The following “outlet update methods” are called in the given sequence at the end of each simulation step:
The following “additional methods” might be called by one or more of the other methods or are meant to be directly called by the user:
Users can hook submodels into the defined main model if they satisfy one of the following interfaces:

  • PETModel_V1 Simple interface for calculating all potential evapotranspiration values in one step.

  • RConcModel_V1 Simple interface for calculating runoff concentration processes.

DOCNAME: DocName = ('G', 'base model')
OBSERVER_METHODS: ClassVar[tuple[type[Method], ...]] = ()
petmodel

Required submodel that complies with the following interface: PETModel_V1.

petmodel_is_mainmodel
petmodel_typeid
rconcmodel

Required submodel that complies with the following interface: RConcModel_V1.

rconcmodel_is_mainmodel
rconcmodel_typeid
rconcmodel_directflow

Required submodel that complies with the following interface: RConcModel_V1.

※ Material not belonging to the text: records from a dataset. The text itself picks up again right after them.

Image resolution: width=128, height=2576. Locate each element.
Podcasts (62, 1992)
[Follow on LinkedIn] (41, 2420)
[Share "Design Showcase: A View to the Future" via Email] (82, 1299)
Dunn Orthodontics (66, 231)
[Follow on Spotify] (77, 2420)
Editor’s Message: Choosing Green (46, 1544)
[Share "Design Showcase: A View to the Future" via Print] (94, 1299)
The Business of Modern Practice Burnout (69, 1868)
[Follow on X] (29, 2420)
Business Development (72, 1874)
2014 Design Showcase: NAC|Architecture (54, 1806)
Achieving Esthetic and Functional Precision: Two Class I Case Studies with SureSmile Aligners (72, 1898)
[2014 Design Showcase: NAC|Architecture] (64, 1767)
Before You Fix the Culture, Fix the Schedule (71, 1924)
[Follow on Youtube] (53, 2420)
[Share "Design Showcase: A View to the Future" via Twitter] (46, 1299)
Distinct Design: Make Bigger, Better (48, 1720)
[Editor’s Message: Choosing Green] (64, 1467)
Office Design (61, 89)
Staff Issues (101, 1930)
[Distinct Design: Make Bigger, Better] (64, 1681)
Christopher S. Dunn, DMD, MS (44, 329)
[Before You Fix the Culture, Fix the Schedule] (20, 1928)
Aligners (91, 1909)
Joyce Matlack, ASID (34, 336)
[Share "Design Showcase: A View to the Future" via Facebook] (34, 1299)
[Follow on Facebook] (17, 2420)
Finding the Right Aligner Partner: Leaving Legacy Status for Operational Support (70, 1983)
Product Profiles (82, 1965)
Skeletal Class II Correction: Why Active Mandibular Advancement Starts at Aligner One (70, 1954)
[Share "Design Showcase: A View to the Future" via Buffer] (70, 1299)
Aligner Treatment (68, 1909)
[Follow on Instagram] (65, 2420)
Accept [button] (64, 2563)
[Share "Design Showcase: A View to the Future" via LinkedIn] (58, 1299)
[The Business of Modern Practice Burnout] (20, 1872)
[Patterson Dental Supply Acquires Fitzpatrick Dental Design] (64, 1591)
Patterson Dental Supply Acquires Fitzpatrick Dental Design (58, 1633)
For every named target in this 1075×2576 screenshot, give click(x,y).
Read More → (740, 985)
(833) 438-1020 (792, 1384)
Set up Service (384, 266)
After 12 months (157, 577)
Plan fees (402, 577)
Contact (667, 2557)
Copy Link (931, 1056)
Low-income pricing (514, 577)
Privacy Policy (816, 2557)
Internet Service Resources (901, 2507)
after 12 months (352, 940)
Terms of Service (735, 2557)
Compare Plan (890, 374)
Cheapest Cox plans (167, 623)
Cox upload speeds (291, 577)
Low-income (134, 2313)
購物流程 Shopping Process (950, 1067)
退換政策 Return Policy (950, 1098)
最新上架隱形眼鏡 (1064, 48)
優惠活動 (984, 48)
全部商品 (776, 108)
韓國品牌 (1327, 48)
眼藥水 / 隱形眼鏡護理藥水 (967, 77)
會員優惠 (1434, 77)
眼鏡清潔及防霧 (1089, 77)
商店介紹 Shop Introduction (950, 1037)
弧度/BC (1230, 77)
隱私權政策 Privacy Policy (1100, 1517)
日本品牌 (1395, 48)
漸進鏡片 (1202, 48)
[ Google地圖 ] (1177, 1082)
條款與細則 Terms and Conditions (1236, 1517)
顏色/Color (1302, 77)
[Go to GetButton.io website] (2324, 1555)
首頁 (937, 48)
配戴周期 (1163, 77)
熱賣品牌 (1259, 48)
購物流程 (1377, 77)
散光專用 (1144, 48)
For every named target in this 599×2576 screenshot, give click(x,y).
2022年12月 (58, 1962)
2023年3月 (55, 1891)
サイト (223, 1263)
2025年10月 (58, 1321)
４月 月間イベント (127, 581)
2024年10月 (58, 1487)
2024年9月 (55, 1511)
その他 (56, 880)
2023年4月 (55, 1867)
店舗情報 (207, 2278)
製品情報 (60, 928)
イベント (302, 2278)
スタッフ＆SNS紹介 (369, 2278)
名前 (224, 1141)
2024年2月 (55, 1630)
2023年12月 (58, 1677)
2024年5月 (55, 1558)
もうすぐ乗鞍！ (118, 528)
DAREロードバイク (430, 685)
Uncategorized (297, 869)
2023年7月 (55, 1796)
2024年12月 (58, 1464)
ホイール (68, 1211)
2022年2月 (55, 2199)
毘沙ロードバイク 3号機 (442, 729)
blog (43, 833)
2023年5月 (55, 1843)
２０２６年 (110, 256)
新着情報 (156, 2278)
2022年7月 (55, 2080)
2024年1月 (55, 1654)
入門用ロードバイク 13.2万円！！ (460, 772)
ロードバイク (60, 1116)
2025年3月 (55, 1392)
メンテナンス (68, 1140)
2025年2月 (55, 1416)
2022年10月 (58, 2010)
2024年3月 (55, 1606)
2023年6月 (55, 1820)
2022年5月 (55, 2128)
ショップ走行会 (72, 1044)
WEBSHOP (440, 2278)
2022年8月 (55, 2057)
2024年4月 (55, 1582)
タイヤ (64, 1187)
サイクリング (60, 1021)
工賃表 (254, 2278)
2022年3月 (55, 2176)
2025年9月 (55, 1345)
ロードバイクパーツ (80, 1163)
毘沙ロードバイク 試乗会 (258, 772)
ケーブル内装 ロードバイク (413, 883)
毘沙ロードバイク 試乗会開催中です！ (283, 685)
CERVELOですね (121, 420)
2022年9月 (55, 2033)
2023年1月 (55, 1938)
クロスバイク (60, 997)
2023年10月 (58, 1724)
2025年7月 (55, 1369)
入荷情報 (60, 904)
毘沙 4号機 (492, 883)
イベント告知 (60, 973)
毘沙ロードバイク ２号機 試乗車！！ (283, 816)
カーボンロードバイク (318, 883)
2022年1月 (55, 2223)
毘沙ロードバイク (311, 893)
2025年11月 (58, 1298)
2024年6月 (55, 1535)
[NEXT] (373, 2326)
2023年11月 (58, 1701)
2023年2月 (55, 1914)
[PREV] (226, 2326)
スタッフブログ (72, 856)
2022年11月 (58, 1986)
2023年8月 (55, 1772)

rconcmodel_directflow_is_mainmodel
rconcmodel_directflow_typeid
rconcmodel_routingstore

Required submodel that complies with the following interface: RConcModel_V1.

rconcmodel_routingstore_is_mainmodel
rconcmodel_routingstore_typeid
REUSABLE_METHODS: ClassVar[tuple[type[ReusableMethod], ...]] = ()
class hydpy.models.gland.gland_model.Calc_E_PETModel_V1[source]

Bases: Method

Let a submodel that conforms to the PETModel_V1 interface calculate the potential evapotranspiration.

Required by the method:

Calc_E_V1

Calculates the flux sequence:

E

Example:

We use evap_ret_tw2002 as an example:

>>> from hydpy.models.gland_gr4 import *
>>> parameterstep()
>>> from hydpy import prepare_model
>>> area(50.0)
>>> with model.add_petmodel_v1("evap_ret_tw2002"):
...     hrualtitude(200.0)
...     coastfactor(0.6)
...     evapotranspirationfactor(1.1)
...     with model.add_radiationmodel_v2("meteo_glob_io"):
...         inputs.globalradiation = 200.0
...     with model.add_tempmodel_v2("meteo_temp_io"):
...         temperatureaddend(1.0)
...         inputs.temperature = 14.0
>>> model.calc_e_v1()
>>> fluxes.e
e(3.07171)
class hydpy.models.gland.gland_model.Calc_E_V1[source]

Bases: Method

Let a submodel that conforms to the PETModel_V1 interface calculate the potential evapotranspiration.

Required submethod:

Calc_E_PETModel_V1

Calculates the flux sequence:

E

class hydpy.models.gland.gland_model.Calc_EI_V1[source]

Bases: Method

Calculate the actual evaporation from the interception store.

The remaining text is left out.